Nuclear power plants are often portrayed as inflexible and incapable of integrating with intermittent renewables. German Green politicians such as Katrin Göring-Eckardt and Bernhard Herrmann argue that nuclear power "clog ups" the grid, and "crowd outs” solar and wind. Here I want to show some data indicating how nuclear output can coexist with, and even complement, variable renewables once we consider the statistical shape of demand and generation, and especially when we add in storage.
Modern reactors can easily load-follow rapidly enough to track hourly swings in demand and renewable generation. But running below nameplate capacity is less economical given nuclear power plant's high capital costs. Luckily nuclear and solar have low correlation, and even better, residual load net of nuclear and residual load net of solar also have low correlation. Intuitively, nuclear power plants keep the lights on at night, solar powers the midday peak.

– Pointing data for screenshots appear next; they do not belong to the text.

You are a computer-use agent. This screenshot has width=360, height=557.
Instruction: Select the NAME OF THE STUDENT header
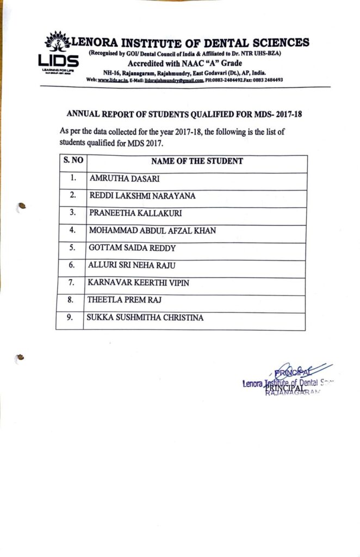[197, 161]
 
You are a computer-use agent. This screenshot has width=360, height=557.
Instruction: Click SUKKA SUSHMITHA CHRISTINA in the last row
[145, 317]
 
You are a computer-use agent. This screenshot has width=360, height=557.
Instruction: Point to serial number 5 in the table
[71, 249]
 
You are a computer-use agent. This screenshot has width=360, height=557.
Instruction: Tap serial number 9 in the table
[70, 317]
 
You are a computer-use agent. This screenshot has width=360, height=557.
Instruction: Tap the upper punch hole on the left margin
[22, 206]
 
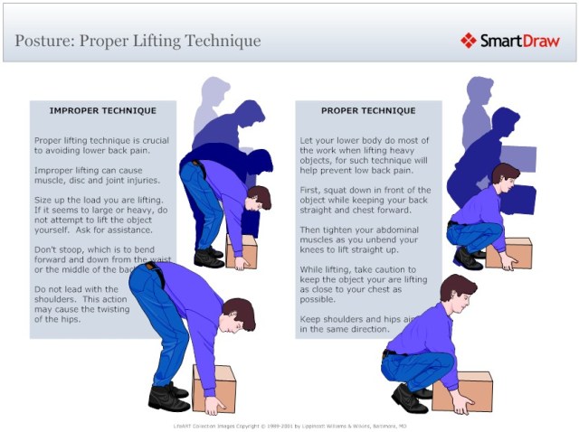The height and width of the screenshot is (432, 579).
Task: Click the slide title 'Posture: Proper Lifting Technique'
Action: pos(138,41)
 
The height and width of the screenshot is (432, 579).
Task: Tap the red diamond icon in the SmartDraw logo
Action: pos(468,41)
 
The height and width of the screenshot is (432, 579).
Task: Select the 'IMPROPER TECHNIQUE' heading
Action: pos(102,110)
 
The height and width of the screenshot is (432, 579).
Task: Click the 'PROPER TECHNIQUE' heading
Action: pos(368,110)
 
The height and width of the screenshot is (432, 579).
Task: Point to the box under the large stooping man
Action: pos(214,388)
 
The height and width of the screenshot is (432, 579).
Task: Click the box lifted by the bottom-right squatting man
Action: pos(462,390)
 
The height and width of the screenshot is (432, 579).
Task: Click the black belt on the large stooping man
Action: pos(157,273)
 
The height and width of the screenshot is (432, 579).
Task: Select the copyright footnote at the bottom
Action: pos(289,423)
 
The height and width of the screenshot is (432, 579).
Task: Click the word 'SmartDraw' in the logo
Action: pos(519,41)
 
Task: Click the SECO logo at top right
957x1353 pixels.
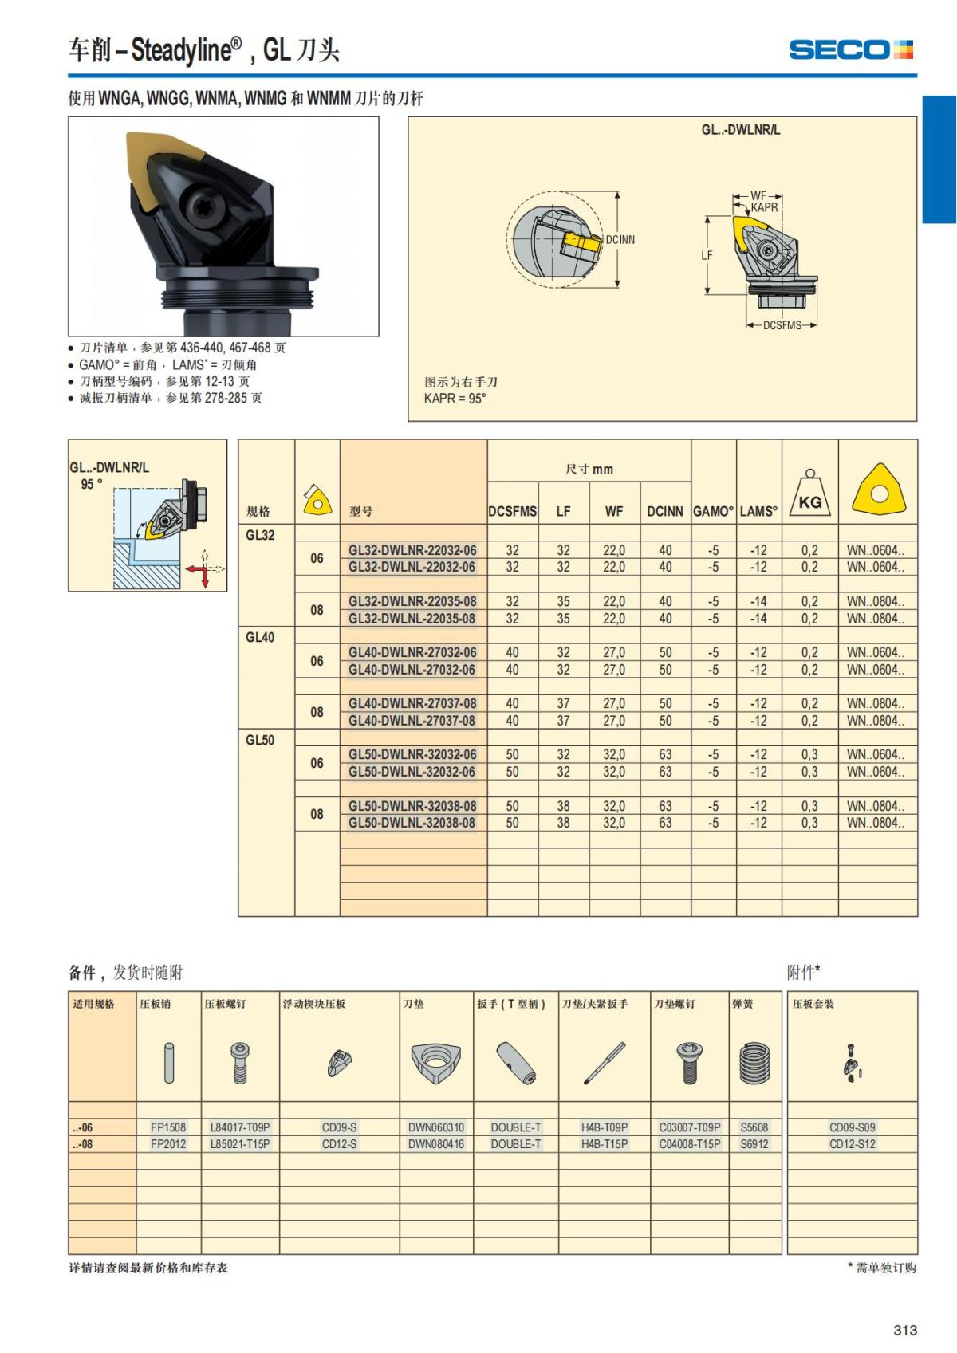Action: coord(851,49)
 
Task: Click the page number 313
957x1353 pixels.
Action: coord(905,1330)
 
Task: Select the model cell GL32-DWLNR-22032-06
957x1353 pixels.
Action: coord(412,550)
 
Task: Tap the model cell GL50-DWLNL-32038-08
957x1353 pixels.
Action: coord(412,823)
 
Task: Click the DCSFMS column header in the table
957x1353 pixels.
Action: coord(512,512)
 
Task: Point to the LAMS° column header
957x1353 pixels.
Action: coord(758,512)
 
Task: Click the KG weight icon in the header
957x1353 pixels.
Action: coord(809,496)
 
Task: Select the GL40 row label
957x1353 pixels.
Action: coord(260,637)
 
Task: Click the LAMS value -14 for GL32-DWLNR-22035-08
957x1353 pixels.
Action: coord(758,601)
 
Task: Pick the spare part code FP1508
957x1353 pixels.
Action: coord(168,1127)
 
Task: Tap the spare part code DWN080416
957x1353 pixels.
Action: coord(436,1144)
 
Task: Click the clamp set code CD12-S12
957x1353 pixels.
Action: coord(853,1144)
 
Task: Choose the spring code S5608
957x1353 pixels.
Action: coord(754,1127)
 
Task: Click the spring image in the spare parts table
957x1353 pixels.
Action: coord(754,1063)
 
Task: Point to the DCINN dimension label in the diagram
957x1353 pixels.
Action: coord(620,239)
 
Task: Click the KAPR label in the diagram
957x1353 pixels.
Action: coord(764,207)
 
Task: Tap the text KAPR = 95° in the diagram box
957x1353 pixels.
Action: coord(455,399)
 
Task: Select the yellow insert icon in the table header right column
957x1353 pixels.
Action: coord(879,489)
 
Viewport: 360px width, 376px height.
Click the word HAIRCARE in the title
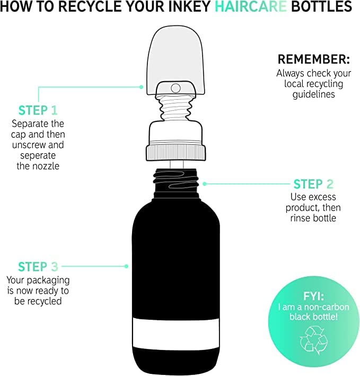[250, 6]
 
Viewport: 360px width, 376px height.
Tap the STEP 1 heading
[38, 110]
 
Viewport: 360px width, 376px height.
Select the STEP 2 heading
[313, 184]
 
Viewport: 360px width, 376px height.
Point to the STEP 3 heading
[38, 267]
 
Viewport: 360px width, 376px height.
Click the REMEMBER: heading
[314, 59]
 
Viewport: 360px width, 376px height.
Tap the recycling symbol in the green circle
[313, 340]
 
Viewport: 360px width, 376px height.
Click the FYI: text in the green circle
[313, 296]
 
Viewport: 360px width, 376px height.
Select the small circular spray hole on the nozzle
[175, 88]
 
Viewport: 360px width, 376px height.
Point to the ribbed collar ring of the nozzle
[176, 152]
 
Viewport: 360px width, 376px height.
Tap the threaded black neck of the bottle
[176, 183]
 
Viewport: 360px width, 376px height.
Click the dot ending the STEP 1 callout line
[141, 87]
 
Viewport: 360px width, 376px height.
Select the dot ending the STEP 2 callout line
[205, 184]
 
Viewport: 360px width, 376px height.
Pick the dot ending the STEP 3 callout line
[126, 266]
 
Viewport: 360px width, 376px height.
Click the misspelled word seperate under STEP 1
[38, 156]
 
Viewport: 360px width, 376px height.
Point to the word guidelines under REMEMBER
[313, 94]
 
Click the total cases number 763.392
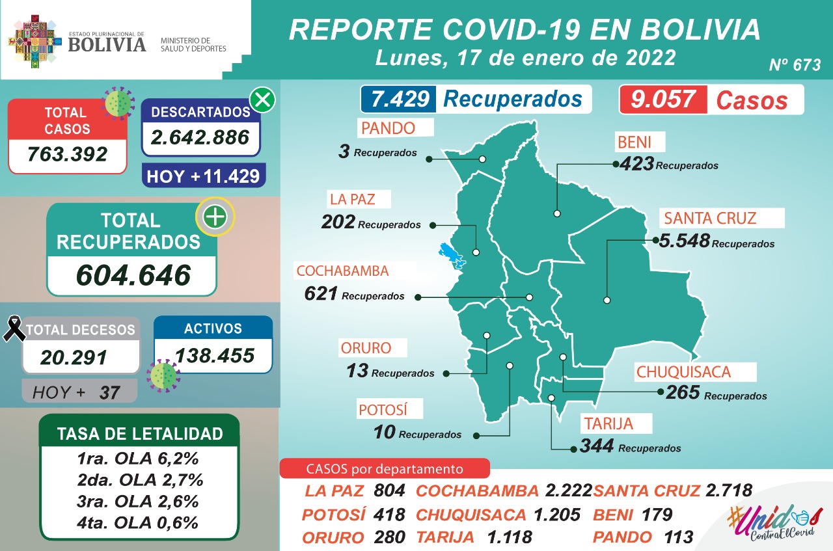67,155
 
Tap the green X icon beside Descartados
263,100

Be it gets even better. Any intermittent renewable focused system must include storage. Buffers smooth the residual load after scaled nuclear, wind, and solar output are combined. Night-time nuclear surplus can be shifted into the morning ramp, while midday solar surplus can be released during the evening peak. The combined profile often requires less backup or storage than either an all-nuclear or an all-renewable system sized to meet the same annual energy target. In that sense the technologies are complementary rather than competitive; their joint effort means less energy is wasted, less batteries, peaker plants and hydrogen must be constructed.
The scenarios below apply inferred German weather and demand data from Energy Charts, with total demand scaled to the 1,000 TWh projection in Agora Energiewende’s 2045 outlook. The model highlights peak backup requirements rather than full chronological dispatch economics, letting you probe how different nuclear shares influence the magnitude and timing of those peaks.

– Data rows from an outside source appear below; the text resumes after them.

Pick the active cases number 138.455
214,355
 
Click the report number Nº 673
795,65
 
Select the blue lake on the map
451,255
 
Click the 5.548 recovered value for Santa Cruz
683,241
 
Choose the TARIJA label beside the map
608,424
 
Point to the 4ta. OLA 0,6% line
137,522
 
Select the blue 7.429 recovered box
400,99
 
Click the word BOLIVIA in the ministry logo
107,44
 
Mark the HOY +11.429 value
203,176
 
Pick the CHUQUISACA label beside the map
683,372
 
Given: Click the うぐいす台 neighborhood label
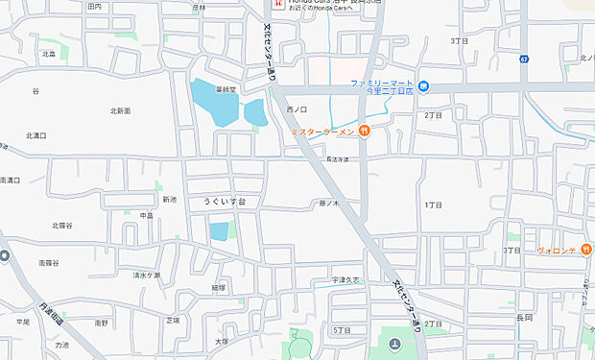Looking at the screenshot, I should click(x=225, y=202).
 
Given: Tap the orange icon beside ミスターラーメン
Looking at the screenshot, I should click(x=365, y=131).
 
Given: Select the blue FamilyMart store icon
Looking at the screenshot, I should click(x=423, y=85).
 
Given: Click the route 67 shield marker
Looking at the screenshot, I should click(x=524, y=60).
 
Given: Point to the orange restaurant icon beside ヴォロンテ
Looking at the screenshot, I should click(x=585, y=250).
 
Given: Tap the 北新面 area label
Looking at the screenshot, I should click(x=119, y=111).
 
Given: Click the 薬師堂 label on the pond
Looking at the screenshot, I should click(x=226, y=87).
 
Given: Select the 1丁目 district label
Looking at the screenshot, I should click(x=433, y=205).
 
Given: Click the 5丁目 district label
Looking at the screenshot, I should click(x=341, y=330).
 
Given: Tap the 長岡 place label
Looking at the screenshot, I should click(x=523, y=317).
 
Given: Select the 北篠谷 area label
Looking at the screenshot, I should click(x=62, y=226).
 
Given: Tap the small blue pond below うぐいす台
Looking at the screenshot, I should click(x=220, y=230).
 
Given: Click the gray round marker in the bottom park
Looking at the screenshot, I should click(x=394, y=344).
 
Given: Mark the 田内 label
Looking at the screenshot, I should click(x=94, y=7).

Data: Underlying data is an estimate of historical weather patterns derived by taking renewable energy generation from energy-charts.info, and dividing by estimated installed capacity. Installed capacity is estimated by taking historical year-end values for each year and doing a linear interpolation. The resulting capacity factors are imperfect, but more or less correct. Load data is supposed to represent demand in a decarbonised Germany and is derived by taking the demand values from the same data source, increasing each day's demand by a factor corresponding to twice the idiosyncratic daily usage averaged over all years, and rescaling so it matches the projected 1000 TWh annual demand from Agora Energiewende's 2045 scenario.
Estimation of capacity: Two steps. One, find the total energy required, and rescale generation to perfectly equal demand. Second, find the distribution of nuclear to renewables. (The ratio of solar to offshore and onshore wind is taken fromt he Agora Energiewende target of Wind offshore: 70 GW, Wind onshore: 145 GW, Solar: 385 GW.) For the latter, installed renewables capacities are simply reduced to (1 - nuclear share), and the residual total generation is then filled with nuclear.

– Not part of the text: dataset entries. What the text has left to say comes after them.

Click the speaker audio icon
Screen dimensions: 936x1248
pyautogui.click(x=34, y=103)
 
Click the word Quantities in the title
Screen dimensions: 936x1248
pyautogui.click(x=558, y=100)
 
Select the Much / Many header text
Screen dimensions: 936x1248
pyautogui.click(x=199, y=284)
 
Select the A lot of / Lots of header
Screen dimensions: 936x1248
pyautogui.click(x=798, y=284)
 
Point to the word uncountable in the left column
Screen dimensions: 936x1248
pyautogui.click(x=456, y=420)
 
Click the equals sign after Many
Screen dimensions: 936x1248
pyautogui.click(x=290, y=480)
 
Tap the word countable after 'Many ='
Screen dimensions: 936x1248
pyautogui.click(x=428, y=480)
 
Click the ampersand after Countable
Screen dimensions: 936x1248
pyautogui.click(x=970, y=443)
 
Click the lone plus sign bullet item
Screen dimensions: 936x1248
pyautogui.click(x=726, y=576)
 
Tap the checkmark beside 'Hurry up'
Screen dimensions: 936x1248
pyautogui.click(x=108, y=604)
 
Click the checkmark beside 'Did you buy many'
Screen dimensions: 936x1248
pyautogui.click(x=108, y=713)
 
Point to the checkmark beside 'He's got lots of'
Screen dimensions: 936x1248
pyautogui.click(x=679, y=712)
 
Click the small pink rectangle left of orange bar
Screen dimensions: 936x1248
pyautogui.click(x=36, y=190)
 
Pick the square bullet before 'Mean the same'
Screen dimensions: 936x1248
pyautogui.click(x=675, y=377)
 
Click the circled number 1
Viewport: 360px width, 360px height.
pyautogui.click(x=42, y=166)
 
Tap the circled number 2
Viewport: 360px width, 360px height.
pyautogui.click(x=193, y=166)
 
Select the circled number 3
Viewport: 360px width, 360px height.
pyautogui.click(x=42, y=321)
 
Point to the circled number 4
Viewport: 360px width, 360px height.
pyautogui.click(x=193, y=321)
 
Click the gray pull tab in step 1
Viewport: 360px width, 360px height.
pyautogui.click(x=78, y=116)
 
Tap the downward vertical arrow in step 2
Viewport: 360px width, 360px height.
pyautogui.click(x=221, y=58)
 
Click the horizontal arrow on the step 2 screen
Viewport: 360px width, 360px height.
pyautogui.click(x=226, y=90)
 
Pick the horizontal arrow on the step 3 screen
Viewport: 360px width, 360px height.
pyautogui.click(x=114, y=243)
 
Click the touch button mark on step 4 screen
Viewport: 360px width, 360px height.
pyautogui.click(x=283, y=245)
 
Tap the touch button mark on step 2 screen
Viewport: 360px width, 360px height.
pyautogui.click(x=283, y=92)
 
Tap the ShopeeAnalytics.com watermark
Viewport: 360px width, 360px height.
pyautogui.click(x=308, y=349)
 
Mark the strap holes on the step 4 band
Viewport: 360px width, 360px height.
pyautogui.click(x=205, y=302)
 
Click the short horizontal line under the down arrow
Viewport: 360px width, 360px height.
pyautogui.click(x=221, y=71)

Storage potential and storage/backup consumption: These depict the instantaneous surplus or deficit between scaled generation and load. The displayed backup requirement reflects the maximum surplus or deficit (a peak-based sizing heuristic) rather than a chronological state-of-charge simulation, so it highlights extreme balancing needs instead of time-step-by-time-step storage behavior. Thus, it strongly underestimates demand. It also does not take round-trip efficiencies into account.